------ Source passage
That’s what we looked at two weeks ago. And we might call all that the Why of this passage. Why would we abide in Jesus and no one else? Because he, unlike Israel, is the true Vine. Why would we depend on Jesus instead of ourselves? Because only in Jesus do you obtain God’s promise of salvation. Why would we draw from Jesus to live the Christian life? Because only in Jesus is the grace you need to bring God glory in the world.

So we might say verses 1-6 explain why we would abide in Christ. Today, we look at how we abide in Christ. And Jesus mentions two ways in particular that we abide in him: word-based prayer and loving obedience. If you asked Jesus, “Jesus—I got all the vine imagery; you’re the real deal; I’ve got nothing without you—but how do I actually abide in you? What does this actually look like in my life?” His first two answers—from this passage at least—are prayer and obedience.

Now, please hear what I’m not saying. I’m not saying that prayer and obedience get you into the Vine, get you into a relationship with God. Jesus is speaking these words to disciples that he has already joined to himself by the word he has spoken. We saw that in 15:3. Other disciples have fallen away over time, proving they were never truly united to Jesus (2:23-25; 6:66; 8:31-59; 13:27). But that’s not the case for the eleven he’s speaking to here (cf. 6:67-69; 13:1-12).

Jesus has already joined these eleven to himself (13:10-11; 15:3, 16). There’s a life-giving union between them that Jesus already established by virtue of his word that’s going to be backed up with his actions on the cross. He’s instructing these kinds of disciples—the kinds of disciples already united to him by faith—he’s telling them what it looks like to abide in him. And it looks like prayer and obedience.

So, if you’re a Christian today, that’s where we’re going—abiding in Jesus through word-based prayer and loving obedience. You can’t expect to bear fruit and bring God glory with your life, when word-based prayer and loving obedience are absent. So, let’s look at both more carefully.

1. Word-Based Prayer for God-glorifying Fruit

First of all, let’s look at word-based prayer. Word-based prayer is how we continue abiding in Jesus. I get this from verse 7 primarily. But let’s look at verses 7-8 together, so that you see the bigger picture. These two verses fit together like an unbroken chain; and you’ll see from this unbroken chain how the word and prayer fit in with all the Vine imagery and bearing fruit and so forth.

Union with Christ: Neither Mechanical nor Mysticism

One thing to note before I read it, though, is verse 4. Jesus says, “Abide in me, and I in you.” Then again in verse 5, “Whoever abides in me and I in him.” There’s this reciprocal relationship between the Vine and its branches—when we abide in Jesus, so much of his life flows through us that Jesus himself lives in us.

That right there keeps us from reducing the relationship a disciple has with Jesus to being sort of mechanical—the idea that Christianity amounts to just reading a holy book, saying the right prayers, doing the right things without any spiritual vitality. That’s not at all what Jesus is saying our relationship with him is like. True Christianity is about a real, vital, intimate union with the person of Jesus—his real presence living in us by the Spirit. If he isn’t living in you like that, you don’t have a relationship with Jesus (Rom 8:9); you’re not connected to the Vine. But when you are by faith, he lives within by the Spirit.
------------
------ Dataset extract
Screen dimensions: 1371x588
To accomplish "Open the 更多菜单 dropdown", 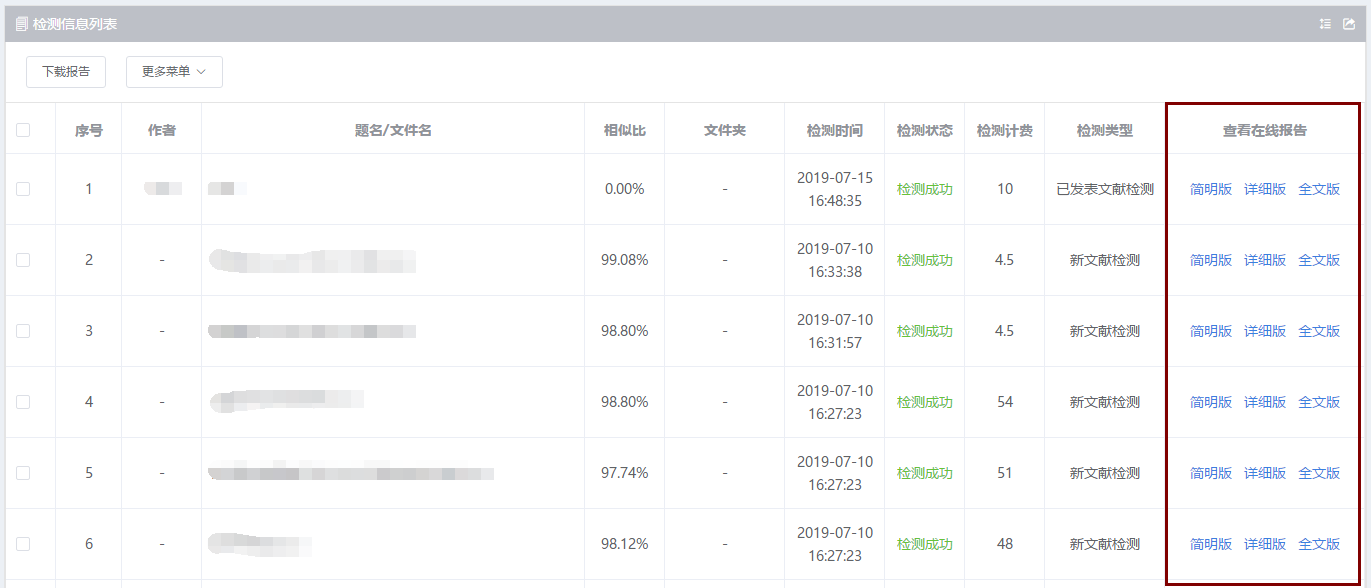I will (x=174, y=72).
------------
## Directions
1. Reproduce the sermon on abiding in Christ from "Jesus has already" up to and including "like prayer and obedience.".
2. In the sermon on abiding in Christ, what two ways of abiding in him does Jesus mention in this passage?
3. Pick up the sermon on abiding in Christ after its last sentence and carry it forward.
The data has no connection to the sermon on abiding in Christ.

## Outputs for the tasks
1.
Jesus has already joined these eleven to himself (13:10-11; 15:3, 16). There’s a life-giving union between them that Jesus already established by virtue of his word that’s going to be backed up with his actions on the cross. He’s instructing these kinds of disciples—the kinds of disciples already united to him by faith—he’s telling them what it looks like to abide in him. And it looks like prayer and obedience.

2. Word-based prayer and loving obedience.

3.
At the same time, though, our real, spiritual relationship with Jesus should never slip into some sort of unintelligible mysticism—as if abiding in Jesus is some kind of esoteric experience apart from the way God reveals himself in the Bible. Some Christians fall into this sort of error—everything with Jesus becomes experiential and cut off from the word of God. Jesus’ point here is that for him to truly abide in you is to have his word abiding in you in a morally-transforming and prayer-compelling way. Write those two things down. For Jesus to abide in you is for his word to abide in you in a morally-transforming and prayer-compelling way.

Abiding Word & Prayer as Means of Fruit-Bearing

So, now verse 7: “If you abide in me, and my words abide in you, ask whatever you wish, and it will be done for you. By this my Father is glorified, that you bear much fruit [so he hasn’t left the Vine imagery; he’s explaining it] and so prove to be my disciples.” So here’s the chain I was referring to earlier. It’s on the screen, and let me work backwards in the diagram.


God gets glory when Jesus’ disciples bear much fruit; fruit comes by depending on Jesus in prayer (cf. 14:13); and prayer stems from Jesus’ words abiding in us.

So the whole goal of abiding in Jesus—and Jesus’ words abiding in us—is that we bear fruit for God’s glory. In fact, that’s what the fruit Jesus produces is. It’s all that we actively pursue by faith in Christ to bring God glory in the world. From pursuing individual holiness (Eph 5:9; Heb 12:11) to loving the saints (John 15:16-17) to winning converts to Jesus (John 4:36; 12:24; Col 1:6). This is the fruit Jesus produces and that brings God glory in the world.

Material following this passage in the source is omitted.